## [GOAL OF THE EXERCISE]
Pick out every line in the data below that contains the string "cancel", and copy each of those lines.

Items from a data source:

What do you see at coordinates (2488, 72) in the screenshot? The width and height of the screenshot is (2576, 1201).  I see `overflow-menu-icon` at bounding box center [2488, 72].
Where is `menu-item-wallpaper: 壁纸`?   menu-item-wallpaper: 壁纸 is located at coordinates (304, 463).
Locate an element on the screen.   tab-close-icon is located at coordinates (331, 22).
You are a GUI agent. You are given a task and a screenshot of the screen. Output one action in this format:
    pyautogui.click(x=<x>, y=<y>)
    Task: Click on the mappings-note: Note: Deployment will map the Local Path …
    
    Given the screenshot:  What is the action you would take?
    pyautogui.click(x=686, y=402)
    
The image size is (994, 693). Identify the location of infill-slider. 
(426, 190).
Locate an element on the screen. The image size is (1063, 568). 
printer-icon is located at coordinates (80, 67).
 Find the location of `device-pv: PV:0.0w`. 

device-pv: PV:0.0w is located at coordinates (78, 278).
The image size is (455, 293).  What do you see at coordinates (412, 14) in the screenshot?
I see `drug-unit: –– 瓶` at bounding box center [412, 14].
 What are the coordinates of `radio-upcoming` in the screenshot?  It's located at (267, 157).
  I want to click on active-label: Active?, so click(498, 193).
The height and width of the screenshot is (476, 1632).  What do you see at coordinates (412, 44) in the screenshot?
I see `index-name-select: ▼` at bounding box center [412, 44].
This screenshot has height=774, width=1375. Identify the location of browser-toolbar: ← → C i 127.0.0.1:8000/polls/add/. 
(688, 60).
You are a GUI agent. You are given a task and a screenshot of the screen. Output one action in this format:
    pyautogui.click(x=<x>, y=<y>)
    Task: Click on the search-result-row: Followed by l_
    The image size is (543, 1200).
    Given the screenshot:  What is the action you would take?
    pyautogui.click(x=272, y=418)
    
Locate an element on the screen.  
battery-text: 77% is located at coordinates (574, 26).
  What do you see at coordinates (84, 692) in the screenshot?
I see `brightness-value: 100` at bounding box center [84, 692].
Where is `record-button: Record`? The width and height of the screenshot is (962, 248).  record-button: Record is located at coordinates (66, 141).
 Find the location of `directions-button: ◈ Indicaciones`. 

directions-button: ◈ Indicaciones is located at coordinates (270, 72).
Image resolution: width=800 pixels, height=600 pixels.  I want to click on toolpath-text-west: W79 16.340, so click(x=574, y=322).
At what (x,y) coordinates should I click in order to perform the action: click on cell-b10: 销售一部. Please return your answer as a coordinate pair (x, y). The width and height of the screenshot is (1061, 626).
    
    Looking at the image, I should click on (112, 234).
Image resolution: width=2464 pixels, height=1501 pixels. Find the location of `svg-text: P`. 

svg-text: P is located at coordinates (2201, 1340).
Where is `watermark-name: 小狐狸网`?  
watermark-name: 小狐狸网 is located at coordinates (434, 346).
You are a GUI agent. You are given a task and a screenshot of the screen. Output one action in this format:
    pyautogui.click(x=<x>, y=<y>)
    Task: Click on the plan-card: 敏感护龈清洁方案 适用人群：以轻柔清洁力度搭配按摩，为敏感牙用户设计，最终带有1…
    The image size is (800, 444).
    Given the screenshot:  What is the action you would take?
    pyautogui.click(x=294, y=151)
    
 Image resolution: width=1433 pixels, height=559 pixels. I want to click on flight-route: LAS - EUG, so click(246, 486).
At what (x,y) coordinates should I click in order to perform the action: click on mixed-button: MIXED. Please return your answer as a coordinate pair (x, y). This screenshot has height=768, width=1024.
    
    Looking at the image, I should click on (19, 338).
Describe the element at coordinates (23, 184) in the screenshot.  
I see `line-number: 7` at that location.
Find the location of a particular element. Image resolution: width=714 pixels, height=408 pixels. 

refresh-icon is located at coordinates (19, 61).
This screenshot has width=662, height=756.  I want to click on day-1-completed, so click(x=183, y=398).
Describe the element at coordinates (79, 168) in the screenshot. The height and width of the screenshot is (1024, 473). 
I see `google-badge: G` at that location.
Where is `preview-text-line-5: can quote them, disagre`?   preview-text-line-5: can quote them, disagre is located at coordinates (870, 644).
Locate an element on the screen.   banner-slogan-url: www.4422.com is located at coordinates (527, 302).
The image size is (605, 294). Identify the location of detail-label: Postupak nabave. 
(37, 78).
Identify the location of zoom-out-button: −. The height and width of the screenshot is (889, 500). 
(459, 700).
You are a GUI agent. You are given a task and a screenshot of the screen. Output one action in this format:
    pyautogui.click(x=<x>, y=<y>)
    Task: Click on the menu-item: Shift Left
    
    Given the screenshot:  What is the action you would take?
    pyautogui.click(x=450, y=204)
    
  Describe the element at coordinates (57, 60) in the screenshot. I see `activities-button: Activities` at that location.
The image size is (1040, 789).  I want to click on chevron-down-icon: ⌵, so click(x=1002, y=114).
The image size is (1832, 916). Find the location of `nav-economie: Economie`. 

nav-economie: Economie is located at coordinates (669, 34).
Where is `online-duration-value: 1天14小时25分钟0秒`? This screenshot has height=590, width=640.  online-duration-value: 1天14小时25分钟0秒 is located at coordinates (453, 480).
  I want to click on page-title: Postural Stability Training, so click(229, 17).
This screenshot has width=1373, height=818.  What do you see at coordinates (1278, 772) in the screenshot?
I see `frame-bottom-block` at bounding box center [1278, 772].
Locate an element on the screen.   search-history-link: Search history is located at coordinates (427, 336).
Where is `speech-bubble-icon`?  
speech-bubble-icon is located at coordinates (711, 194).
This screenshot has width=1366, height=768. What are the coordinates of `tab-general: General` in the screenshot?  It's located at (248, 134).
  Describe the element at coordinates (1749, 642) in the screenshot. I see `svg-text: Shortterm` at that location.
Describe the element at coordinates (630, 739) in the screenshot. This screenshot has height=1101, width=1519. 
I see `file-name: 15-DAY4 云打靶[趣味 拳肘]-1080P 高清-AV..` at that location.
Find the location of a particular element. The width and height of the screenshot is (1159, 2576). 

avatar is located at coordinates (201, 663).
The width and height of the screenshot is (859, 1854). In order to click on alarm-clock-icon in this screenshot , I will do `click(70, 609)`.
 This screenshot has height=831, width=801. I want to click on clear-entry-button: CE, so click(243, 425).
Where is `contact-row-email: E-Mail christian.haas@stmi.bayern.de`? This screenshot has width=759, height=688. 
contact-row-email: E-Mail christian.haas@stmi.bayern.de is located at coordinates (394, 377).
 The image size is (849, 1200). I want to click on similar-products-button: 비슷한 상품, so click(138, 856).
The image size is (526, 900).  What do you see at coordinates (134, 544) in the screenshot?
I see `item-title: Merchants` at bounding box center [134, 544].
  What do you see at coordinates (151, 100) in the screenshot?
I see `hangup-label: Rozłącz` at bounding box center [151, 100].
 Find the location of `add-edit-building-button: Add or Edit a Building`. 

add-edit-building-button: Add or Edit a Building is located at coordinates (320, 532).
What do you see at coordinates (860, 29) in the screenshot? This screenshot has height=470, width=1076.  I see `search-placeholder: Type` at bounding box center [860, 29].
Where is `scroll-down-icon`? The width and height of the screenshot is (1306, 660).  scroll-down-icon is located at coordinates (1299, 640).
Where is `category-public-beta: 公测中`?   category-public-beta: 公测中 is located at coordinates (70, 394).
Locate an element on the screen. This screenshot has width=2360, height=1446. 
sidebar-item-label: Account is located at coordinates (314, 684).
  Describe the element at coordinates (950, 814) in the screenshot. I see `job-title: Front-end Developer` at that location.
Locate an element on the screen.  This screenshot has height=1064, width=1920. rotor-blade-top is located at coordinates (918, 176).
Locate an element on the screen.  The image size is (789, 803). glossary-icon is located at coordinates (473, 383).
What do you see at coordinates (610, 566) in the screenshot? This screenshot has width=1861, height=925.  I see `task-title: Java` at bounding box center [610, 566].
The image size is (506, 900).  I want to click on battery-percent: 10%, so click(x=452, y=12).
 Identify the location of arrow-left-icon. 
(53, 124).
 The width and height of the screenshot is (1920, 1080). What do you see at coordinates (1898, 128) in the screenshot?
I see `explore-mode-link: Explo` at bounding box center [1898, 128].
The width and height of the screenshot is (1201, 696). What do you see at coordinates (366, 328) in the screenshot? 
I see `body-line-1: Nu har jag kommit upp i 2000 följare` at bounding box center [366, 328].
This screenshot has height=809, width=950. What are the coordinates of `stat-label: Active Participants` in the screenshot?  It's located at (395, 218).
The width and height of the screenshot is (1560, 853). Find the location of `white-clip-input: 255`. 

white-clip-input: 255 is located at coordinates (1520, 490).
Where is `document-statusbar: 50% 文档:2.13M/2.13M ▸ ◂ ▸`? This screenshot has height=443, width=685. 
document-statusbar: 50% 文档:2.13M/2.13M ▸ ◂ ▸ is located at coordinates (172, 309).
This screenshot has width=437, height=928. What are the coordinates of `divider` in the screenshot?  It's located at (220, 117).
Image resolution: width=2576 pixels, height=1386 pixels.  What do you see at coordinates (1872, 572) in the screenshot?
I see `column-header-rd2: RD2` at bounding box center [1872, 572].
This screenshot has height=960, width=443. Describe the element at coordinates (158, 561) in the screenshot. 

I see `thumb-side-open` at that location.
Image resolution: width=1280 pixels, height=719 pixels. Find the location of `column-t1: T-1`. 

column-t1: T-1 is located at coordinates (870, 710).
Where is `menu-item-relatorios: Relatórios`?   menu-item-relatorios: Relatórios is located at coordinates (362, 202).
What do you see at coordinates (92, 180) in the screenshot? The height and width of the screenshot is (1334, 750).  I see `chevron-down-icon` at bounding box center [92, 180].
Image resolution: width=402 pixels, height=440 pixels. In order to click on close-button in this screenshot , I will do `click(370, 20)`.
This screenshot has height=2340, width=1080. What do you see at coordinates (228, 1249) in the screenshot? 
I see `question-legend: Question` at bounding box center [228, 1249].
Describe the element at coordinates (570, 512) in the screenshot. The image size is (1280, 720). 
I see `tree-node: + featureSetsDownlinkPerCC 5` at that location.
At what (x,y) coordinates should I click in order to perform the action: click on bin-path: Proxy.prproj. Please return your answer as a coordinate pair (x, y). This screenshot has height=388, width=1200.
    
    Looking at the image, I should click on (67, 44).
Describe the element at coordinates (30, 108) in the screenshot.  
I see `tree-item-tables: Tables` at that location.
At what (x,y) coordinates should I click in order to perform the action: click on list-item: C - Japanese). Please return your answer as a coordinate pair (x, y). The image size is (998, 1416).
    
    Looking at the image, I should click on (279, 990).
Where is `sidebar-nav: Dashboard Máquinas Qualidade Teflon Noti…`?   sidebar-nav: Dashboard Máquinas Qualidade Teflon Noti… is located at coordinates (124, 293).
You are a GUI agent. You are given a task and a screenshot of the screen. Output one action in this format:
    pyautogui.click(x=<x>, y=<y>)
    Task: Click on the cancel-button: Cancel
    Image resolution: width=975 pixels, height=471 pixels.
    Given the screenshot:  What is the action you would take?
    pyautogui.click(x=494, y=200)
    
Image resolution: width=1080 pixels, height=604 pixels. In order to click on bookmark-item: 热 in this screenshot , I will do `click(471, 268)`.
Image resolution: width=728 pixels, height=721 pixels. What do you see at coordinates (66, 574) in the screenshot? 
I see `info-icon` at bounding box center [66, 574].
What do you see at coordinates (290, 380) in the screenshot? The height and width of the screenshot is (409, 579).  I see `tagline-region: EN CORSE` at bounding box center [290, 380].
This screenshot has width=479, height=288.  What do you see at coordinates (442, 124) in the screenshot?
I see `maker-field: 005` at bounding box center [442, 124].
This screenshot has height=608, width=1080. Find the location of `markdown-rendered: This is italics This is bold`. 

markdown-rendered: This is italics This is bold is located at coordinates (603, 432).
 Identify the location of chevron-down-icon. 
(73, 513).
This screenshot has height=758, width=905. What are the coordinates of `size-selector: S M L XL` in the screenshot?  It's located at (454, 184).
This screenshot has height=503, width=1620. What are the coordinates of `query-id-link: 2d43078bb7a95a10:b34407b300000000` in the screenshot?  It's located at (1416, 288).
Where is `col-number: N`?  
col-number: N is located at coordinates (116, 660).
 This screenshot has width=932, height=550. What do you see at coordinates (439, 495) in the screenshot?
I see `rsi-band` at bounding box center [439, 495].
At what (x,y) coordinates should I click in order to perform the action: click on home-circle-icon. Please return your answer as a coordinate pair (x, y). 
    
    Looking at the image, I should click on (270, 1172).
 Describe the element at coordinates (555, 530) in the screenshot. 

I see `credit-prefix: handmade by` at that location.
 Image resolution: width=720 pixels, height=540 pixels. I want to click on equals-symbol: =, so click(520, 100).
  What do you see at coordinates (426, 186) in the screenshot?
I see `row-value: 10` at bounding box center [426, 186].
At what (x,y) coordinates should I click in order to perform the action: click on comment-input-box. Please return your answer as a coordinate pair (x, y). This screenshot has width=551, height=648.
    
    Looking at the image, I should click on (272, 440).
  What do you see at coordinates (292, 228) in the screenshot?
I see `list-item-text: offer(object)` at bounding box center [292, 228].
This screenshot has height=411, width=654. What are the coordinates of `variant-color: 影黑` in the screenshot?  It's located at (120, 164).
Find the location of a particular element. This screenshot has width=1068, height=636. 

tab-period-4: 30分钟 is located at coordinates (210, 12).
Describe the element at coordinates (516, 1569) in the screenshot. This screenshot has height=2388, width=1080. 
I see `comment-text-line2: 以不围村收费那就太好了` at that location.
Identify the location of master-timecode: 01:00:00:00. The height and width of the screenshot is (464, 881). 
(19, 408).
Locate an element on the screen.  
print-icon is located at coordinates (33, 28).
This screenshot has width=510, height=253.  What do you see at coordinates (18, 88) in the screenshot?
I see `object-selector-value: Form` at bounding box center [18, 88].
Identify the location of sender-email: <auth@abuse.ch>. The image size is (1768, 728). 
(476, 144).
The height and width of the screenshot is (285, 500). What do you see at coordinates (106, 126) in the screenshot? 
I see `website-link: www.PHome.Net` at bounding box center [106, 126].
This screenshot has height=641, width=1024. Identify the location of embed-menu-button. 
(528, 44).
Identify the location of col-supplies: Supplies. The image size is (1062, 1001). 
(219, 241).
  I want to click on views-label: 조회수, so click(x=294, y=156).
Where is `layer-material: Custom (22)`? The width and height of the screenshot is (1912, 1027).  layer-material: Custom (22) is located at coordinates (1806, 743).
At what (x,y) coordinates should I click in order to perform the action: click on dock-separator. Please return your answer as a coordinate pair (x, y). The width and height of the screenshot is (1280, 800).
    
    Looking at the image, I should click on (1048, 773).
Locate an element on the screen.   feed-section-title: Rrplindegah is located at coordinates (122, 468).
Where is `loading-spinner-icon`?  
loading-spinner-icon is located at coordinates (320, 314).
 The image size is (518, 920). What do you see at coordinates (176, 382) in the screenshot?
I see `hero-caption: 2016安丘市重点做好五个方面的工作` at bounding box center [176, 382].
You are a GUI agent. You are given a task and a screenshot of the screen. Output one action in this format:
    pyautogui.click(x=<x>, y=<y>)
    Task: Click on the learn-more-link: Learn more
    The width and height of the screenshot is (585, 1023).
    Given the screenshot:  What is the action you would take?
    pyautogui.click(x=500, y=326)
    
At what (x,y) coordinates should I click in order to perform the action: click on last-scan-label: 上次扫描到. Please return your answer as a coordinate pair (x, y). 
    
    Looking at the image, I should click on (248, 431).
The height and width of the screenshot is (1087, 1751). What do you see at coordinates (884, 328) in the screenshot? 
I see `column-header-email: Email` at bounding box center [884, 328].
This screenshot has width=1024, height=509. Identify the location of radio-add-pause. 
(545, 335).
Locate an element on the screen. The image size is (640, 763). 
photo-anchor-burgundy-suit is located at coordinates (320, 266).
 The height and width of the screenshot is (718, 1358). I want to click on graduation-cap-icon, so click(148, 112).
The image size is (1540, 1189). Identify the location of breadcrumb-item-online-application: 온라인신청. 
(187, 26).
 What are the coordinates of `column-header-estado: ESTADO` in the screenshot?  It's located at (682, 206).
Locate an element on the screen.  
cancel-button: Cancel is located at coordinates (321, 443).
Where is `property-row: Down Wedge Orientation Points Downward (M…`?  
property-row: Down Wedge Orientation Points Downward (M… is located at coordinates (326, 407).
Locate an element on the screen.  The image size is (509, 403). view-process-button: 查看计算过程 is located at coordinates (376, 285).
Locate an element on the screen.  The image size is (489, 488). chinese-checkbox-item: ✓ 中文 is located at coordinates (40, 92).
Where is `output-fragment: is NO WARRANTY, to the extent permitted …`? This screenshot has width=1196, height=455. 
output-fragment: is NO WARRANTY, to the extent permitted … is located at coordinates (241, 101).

## [ANSWER FOR THIS EXERCISE]
    Task: Click on the cancel-button: Cancel
cancel-button: Cancel is located at coordinates (321, 443).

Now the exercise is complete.